■ **Stated problem**:
Copy the records from the line holding "Task: Click the bathroom sink" through the end, changing "dimension" to "measurement" and keeping everything else the same.
--
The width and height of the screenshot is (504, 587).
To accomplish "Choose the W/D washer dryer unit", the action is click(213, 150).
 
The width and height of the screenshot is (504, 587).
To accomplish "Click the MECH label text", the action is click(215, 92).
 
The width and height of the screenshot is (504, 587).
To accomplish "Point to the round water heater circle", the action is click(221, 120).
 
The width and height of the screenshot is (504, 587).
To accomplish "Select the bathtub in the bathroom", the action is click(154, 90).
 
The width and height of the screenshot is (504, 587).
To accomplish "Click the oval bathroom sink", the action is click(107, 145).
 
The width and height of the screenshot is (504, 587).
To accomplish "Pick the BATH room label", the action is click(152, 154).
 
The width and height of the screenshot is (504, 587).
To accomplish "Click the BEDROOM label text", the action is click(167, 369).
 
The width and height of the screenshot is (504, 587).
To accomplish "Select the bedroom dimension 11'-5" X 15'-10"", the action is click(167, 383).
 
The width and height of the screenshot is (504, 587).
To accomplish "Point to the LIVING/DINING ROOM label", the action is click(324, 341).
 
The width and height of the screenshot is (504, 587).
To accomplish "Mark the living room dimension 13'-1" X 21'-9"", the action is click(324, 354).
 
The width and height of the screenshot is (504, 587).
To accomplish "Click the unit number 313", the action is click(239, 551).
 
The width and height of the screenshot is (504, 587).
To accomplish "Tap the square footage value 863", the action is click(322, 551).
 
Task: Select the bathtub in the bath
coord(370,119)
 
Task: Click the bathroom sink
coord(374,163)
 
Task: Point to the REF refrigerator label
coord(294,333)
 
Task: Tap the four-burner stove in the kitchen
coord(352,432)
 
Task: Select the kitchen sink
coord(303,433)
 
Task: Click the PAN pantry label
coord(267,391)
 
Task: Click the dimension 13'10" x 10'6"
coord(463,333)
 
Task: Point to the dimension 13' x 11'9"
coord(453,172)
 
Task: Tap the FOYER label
--
■ **Exercise solution**:
Task: Click the bathroom sink
coord(374,163)
 
Task: Point to the REF refrigerator label
coord(294,333)
 
Task: Tap the four-burner stove in the kitchen
coord(352,432)
 
Task: Select the kitchen sink
coord(303,433)
 
Task: Click the PAN pantry label
coord(267,391)
 
Task: Click the measurement 13'10" x 10'6"
coord(463,333)
 
Task: Point to the measurement 13' x 11'9"
coord(453,172)
 
Task: Tap the FOYER label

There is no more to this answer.